I think, it is important, in listening to each other, to find out for oneself if what is being said is true; that is, to experience it directly, and not merely argue about whether what is said is true or false, which would be completely useless. And perhaps this evening we can find out if it is possible to set about the very complex process of forgetting oneself.
     Many of us m have experienced, at one time or another, that state when the `me', the self, with its aggressive demands, has completely ceased, and the mind is extraordinarily quiet, without any direct volition - that state wherein, perhaps, one may experience something that is without measure, something that it is impossible to put into words. There must have been these rare moments when the self, the `me', with all its memories and travails, with all its anxieties and fears, has completely ceased. One is then a being without any motive, without any compulsion; and in that state one feels or is aware of an astonishing sense of immeasurable distance, of limitless space and being.

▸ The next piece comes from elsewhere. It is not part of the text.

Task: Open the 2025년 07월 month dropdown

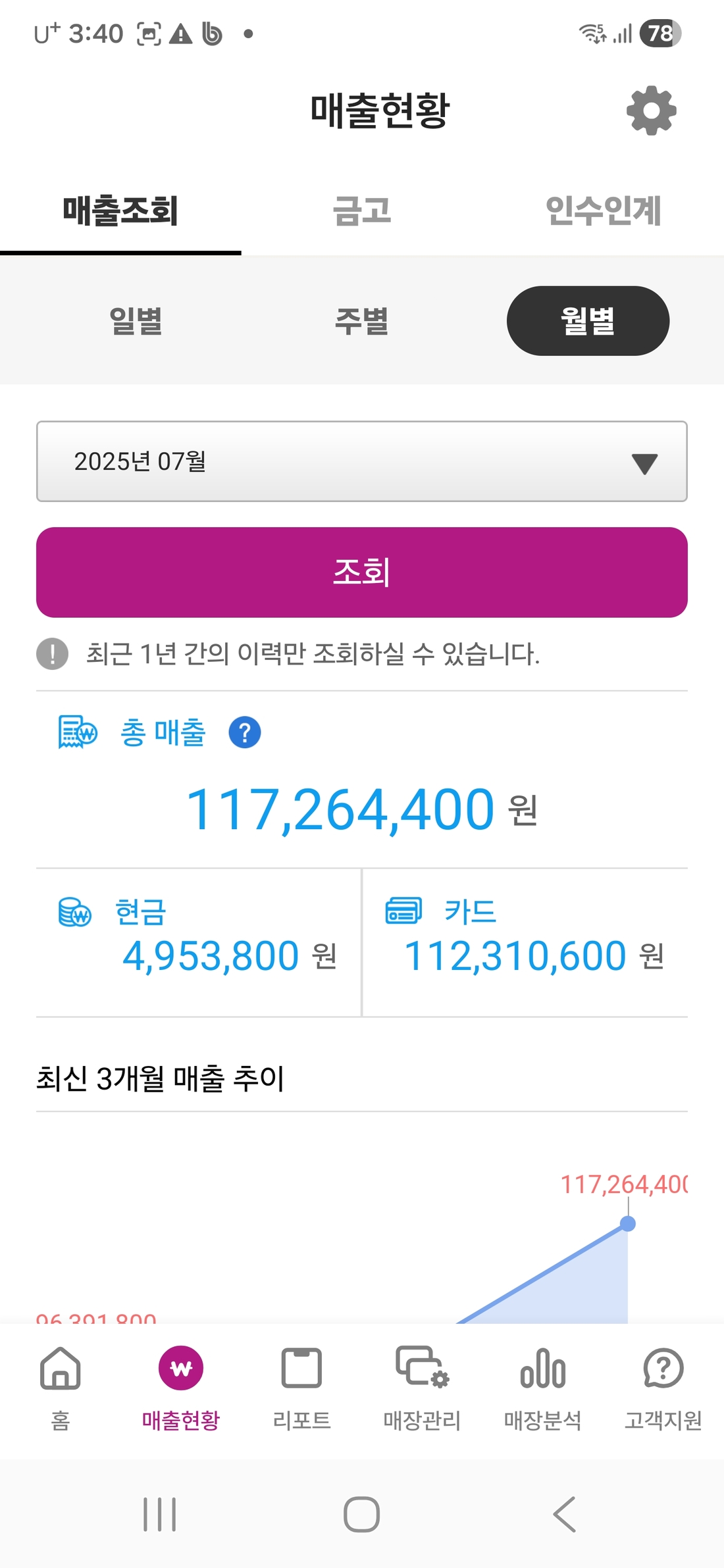Action: [361, 461]
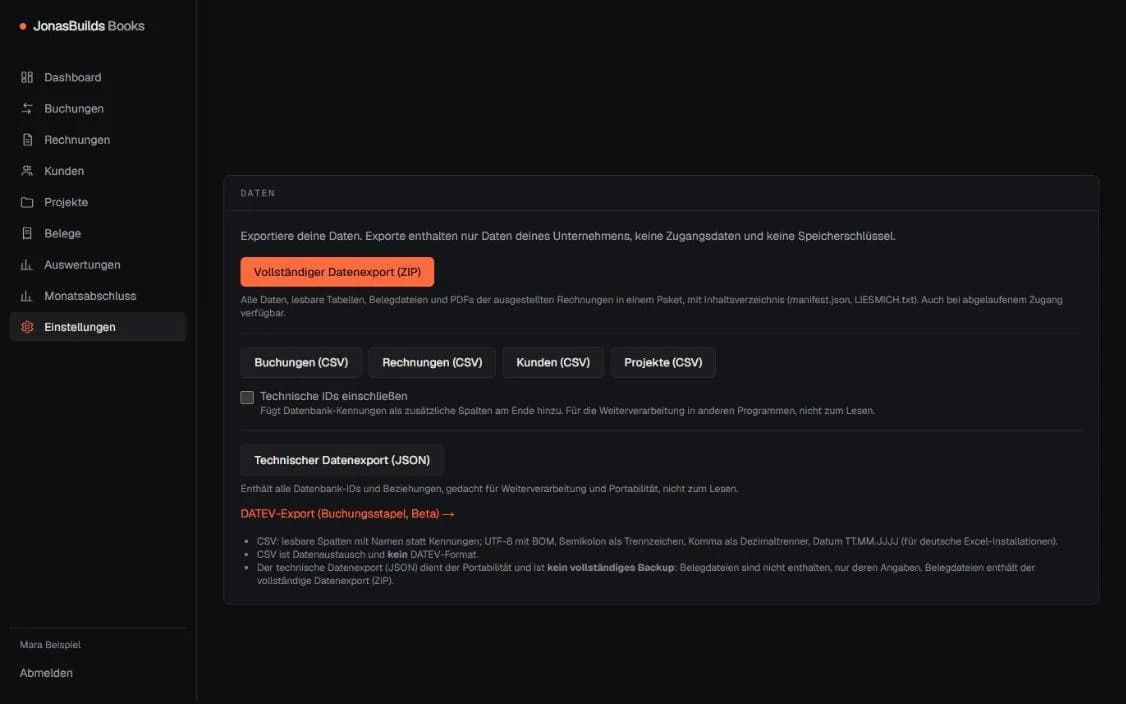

     This must have happened to many of us. And I think it would be worth while if we could go into this question together and see whether it is possible to resolve the enclosing, limiting self, this restricting `me' that worries, that has anxieties, fears, that is dominating and dominated, that has innumerable memories, that is cultivating virtue and trying in every way to become something, to be important. I do not know if you have noticed the constant effort that one is consciously or unconsciously making to express oneself, to be something, either socially, morally, or economically. This entails, does it not?, a great deal of striving; our whole life is based on the everlasting struggle to arrive, to achieve, to become. The more we struggle, the more significant and exaggerated the self becomes, with all its limitations, fears, ambitions, frustrations; and there must have been times when each one has asked himself whether it is not possible to be totally without the self.
     After all, we do have rare moments when the sense of the self is not. I am not talking of the transmutation of the self to a higher level, but of the simple cessation of the `me' with its anxieties, worries, fears - the absence of the self. One realizes that such a thing is possible, and then one sets about deliberately, consciously, to eliminate the self. After all, that is what organized religions try to do - to help each worshipper, each believer, to lose himself in something greater, and thereby perhaps to experience some higher state. If you are not a so-called religious person, then you identify yourself with the State, with the country, and try to lose yourself in that identification, which gives you the feeling of greatness, of being something much larger than the petty little self, and all the rest of it. Or, if we do not do that, we try to lose ourselves in social work of some kind, again with the same intention. We think that if we can forget ourselves, deny ourselves, put ourselves out of the way by dedicating our lives to something much greater and more vital than ourselves, we shall perhaps experience a bliss, a happiness, which is not merely a physical sensation. And if we do none of these things, we hope to stop thinking about ourselves through the cultivation of virtue, through discipline, through control, through constant practice.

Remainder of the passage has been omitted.